+++ Entries shown

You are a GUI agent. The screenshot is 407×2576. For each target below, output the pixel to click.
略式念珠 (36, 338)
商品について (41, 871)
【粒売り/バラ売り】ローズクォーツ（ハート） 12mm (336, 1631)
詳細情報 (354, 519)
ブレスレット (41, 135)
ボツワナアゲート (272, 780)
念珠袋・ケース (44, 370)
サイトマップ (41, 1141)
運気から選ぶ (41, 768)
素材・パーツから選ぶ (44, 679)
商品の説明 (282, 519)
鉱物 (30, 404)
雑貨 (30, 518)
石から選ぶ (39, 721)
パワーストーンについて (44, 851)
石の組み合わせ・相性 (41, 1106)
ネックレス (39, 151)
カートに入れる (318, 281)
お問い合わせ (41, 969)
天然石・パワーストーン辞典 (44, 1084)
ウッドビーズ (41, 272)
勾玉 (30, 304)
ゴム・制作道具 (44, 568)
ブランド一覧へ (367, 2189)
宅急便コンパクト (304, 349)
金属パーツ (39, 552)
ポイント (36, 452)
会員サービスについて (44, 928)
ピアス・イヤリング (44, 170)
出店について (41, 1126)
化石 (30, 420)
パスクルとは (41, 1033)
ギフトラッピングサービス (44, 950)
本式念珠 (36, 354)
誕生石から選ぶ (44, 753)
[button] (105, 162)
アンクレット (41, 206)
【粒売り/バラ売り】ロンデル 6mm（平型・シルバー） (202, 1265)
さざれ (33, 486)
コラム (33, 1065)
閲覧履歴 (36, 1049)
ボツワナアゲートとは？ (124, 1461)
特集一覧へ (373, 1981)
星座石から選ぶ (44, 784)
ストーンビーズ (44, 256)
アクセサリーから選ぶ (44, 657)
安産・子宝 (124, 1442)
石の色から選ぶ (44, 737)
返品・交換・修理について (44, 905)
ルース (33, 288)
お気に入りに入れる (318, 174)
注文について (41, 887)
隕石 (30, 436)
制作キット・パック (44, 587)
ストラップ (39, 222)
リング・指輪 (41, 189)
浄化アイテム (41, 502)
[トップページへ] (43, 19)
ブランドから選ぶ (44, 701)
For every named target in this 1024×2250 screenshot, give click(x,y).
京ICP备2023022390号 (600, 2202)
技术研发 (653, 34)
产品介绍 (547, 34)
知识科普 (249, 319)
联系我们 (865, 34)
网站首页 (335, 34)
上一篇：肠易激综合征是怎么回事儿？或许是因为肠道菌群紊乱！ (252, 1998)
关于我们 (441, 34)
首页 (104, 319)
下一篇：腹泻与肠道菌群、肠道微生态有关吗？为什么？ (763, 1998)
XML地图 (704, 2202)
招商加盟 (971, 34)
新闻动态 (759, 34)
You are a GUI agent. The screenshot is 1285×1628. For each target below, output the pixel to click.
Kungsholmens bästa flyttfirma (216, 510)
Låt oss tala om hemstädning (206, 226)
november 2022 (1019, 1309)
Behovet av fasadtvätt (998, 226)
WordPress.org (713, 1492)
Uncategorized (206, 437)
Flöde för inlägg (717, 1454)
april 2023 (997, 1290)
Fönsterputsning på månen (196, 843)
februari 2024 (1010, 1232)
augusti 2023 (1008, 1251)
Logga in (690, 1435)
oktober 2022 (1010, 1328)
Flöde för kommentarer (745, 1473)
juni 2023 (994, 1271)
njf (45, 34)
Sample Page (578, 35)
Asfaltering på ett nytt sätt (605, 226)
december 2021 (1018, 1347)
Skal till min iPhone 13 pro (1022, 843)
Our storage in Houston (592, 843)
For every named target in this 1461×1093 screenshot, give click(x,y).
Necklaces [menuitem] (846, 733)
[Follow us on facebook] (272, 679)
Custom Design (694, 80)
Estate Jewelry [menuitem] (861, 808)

++++++

- _Instructions for the task_:
Scale the records that run from the line containing "石の組み合わせ・相性 (41, 1106)" through the line containing "お気に入りに入れる (318, 174)", including both end lines, by multiplying every coordinate in the answers by 0.9 and rounding to whole numbers with halves rounded up. Write out those lines again with their requests, and give only those lines.

- _The solution_:
石の組み合わせ・相性 (37, 995)
ネックレス (35, 136)
カートに入れる (286, 253)
お問い合わせ (37, 872)
天然石・パワーストーン辞典 (40, 976)
ウッドビーズ (37, 245)
勾玉 (27, 274)
ゴム・制作道具 (40, 511)
ブランド一覧へ (330, 1970)
宅急便コンパクト (274, 314)
金属パーツ (35, 497)
ポイント (32, 407)
会員サービスについて (40, 835)
ピアス・イヤリング (40, 153)
出店について (37, 1013)
化石 (27, 378)
パスクルとは (37, 930)
ギフトラッピングサービス (40, 855)
本式念珠 (32, 319)
誕生石から選ぶ (40, 678)
[button] (95, 146)
アンクレット (37, 185)
【粒売り/バラ売り】ロンデル 6mm（平型・シルバー） (182, 1139)
さざれ (30, 437)
コラム (30, 959)
閲覧履歴 (32, 944)
ボツワナアゲートとは？ (112, 1315)
特集一覧へ (336, 1783)
星座石から選ぶ (40, 706)
ストーンビーズ (40, 230)
アクセサリーから選ぶ (40, 591)
安産・子宝 (112, 1298)
石の色から選ぶ (40, 663)
返品・交換・修理について (40, 815)
ルース (30, 259)
お気に入りに入れる (286, 157)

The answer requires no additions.